§ YOUR GOAL
All records given below must be printed word for word.

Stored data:
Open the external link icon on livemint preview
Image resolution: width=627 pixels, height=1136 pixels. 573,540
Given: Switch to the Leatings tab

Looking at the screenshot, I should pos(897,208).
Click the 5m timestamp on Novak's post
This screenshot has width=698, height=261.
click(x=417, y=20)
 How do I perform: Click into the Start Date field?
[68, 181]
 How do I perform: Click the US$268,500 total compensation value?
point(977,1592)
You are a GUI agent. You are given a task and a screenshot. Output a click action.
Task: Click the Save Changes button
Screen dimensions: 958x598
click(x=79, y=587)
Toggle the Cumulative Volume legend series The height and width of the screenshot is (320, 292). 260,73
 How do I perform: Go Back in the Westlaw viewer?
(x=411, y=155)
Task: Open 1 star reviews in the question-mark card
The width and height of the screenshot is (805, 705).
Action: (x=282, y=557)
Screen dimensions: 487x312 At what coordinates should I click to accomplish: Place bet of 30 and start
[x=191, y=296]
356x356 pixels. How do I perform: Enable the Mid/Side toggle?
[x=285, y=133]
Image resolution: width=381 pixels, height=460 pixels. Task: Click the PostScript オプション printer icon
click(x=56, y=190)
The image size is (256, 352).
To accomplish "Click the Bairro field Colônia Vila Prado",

§ EXERCISE ANSWER
Open the external link icon on livemint preview
Image resolution: width=627 pixels, height=1136 pixels. 573,540
Given: Switch to the Leatings tab

Looking at the screenshot, I should pos(897,208).
Click the 5m timestamp on Novak's post
This screenshot has width=698, height=261.
click(x=417, y=20)
 How do I perform: Click into the Start Date field?
[68, 181]
 How do I perform: Click the US$268,500 total compensation value?
point(977,1592)
You are a GUI agent. You are given a task and a screenshot. Output a click action.
Task: Click the Save Changes button
Screen dimensions: 958x598
click(x=79, y=587)
Toggle the Cumulative Volume legend series The height and width of the screenshot is (320, 292). 260,73
 How do I perform: Go Back in the Westlaw viewer?
(x=411, y=155)
Task: Open 1 star reviews in the question-mark card
The width and height of the screenshot is (805, 705).
Action: (x=282, y=557)
Screen dimensions: 487x312 At what coordinates should I click to accomplish: Place bet of 30 and start
[x=191, y=296]
356x356 pixels. How do I perform: Enable the Mid/Side toggle?
[x=285, y=133]
Image resolution: width=381 pixels, height=460 pixels. Task: Click the PostScript オプション printer icon
click(x=56, y=190)
The image size is (256, 352).
To accomplish "Click the Bairro field Colônia Vila Prado",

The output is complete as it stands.